Usia Aurora baru 8 tahun saat itu, dan anak laki-laki itu mungkin sekitar 14 atau 15 tahun. Kalau dipikir lagi, ia merasa usia Jonas sekarang mungkin sudah kisaran 24 atau 25 tahun. Ia sedikit yakin alasan Jonas bisa memegang kotak musik yang sama seperti miliknya, karena dia adalah anak laki-laki itu. Ia melihatnya dengan jelas saat kotak musik itu ada di mobil Jonas. Apa dia nggak ingin aku mengharapkannya karena penyakit yang dideritanya?

Orangtua Jonas, kesedihan anak kecil itu, kotak musik dengan model dan bentuk yang sama, serta wanita yang ada dalam mimpi Aurora selama ini semakin membuat pikirannya nggak berhenti berputar-putar. Apa semua ini ada hubungannya dengan ayahnya?

Kenapa Papa Jonas terlihat begitu familiar dalam ingatan Aurora? Ia terus bertanya-tanya sendiri. Apakah aku benar-benar mengenal pria paruh baya dan Jonas sejak lama? Rasanya aku memang pernah melihatnya waktu aku dan Jonas masih kecil. Apakah Jonas memang anak laki-laki yang dulu menangis di tempat pemakaman?

Aurora terus menggali ingatannya. Namun, kepingan kejadian di masa lalunya terasa begitu abu-abu dan rapuh. Ia nggak bisa memastikan apa anak laki-laki itu memang Jonas? Karena ia nggak tahu siapa namanya. Seandainya mereka mau mengatakan apa yang sedang terjadi sebenarnya, ia nggak akan bingung seorang diri seperti ini.

Sejauh aku mencoba untuk mengingatnya, aku semakin nggak bisa menjelaskan siapa anak laki-laki itu. Apa dia juga akan menyimpan kotak musiknya sampai sekarang? Kalau memang anak itu adalah Jonas, apakah dulu dia sedang bersedih karena penyakitnya? Anak itu terlihat pemurung dan menjauh dari keluarganya. Ah!

Aurora semakin bingung memikirkan masalah ini. Karena ia hanya ingat rambut anak laki-laki itu juga terlihat kaku dan berdiri seperti pucuk buah nanas. Ia sempat ingin bertemu lagi dengan anak itu, tapi pertemuan mereka benar-benar hanya di waktu sore itu saja.

Kalau anak itu adalah Jonas, apa dia masih mengingatku? Kalau dia masih mengenang masa itu, seharusnya dia bersikap baik denganku. Tapi rasanya tadi malam dia masih saja seperti hari-hari sebelumnya. Selalu marah. Menyebalkan. Keras kepala. ANEH! Entahlah. Rasanya seolah aku nggak akan bisa menemukan jawaban tentang mimpiku itu, anak kecil itu, rasa terkejut orangtuanya saat melihatku, ataupun sikap Jonas selama ini. Apa aku mulai berharap dia...

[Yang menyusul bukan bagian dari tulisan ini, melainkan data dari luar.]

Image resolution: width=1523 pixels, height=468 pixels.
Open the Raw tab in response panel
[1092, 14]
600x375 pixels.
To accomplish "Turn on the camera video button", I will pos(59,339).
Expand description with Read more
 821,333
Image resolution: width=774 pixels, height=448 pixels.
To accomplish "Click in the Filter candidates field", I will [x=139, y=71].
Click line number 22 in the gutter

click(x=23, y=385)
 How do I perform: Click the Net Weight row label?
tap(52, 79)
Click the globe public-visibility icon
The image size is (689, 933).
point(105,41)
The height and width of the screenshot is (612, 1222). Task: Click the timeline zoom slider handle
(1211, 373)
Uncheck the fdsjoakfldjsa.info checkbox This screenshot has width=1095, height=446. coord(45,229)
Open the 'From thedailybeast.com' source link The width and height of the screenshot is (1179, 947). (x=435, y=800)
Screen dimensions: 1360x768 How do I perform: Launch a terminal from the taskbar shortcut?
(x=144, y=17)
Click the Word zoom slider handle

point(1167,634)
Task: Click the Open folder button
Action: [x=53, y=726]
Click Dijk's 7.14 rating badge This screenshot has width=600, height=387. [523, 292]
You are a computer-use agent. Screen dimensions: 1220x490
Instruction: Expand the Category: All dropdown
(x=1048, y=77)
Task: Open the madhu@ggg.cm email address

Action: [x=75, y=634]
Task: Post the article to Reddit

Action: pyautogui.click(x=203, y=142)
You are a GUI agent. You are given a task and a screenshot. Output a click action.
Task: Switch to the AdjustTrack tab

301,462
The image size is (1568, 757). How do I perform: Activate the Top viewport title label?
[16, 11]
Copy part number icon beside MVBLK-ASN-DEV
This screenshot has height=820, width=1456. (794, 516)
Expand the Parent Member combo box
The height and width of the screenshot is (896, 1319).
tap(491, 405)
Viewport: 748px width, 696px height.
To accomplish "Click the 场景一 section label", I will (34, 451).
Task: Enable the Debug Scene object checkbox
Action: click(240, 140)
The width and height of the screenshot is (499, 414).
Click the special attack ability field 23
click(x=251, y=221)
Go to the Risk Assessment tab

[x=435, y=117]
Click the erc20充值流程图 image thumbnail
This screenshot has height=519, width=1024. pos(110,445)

"Eh, Ra!" seru Milla membuyarkan lamunan Aurora.

"Aduh, Mil! Bikin kaget aja," pekik Aurora sambil menatap Milla terheran.

"Abisnya gue panggil dari tadi juga. Katanya, si pirang nyari gara-gara lagi ya sama lo?" tanya Milla penasaran.

"Cuma salah paham," Aurora menggeleng dan tiba-tiba teringat dengan kejadian kemarin. "Oh, ya! Grey pernah telepon lo ya, Mil? Kalian bertukar nomer telepon di mana? Kok lo nggak pernah cerita ke gue kalau dia ngehubungin lo?" cecarnya semakin ingin tahu.

Milla terkesiap dan menggaruk rambutnya yang seringkali dikuncir dengan karet. "Hehehe... Iya, Ra. Sori... Jadi waktu... umm... sehari setelah lo nyanyi di kafe, dia datang ke sekolah. Katanya, dia tahu sekolah kita karena pernah lihat seragam lo waktu lo cari uang di jalan."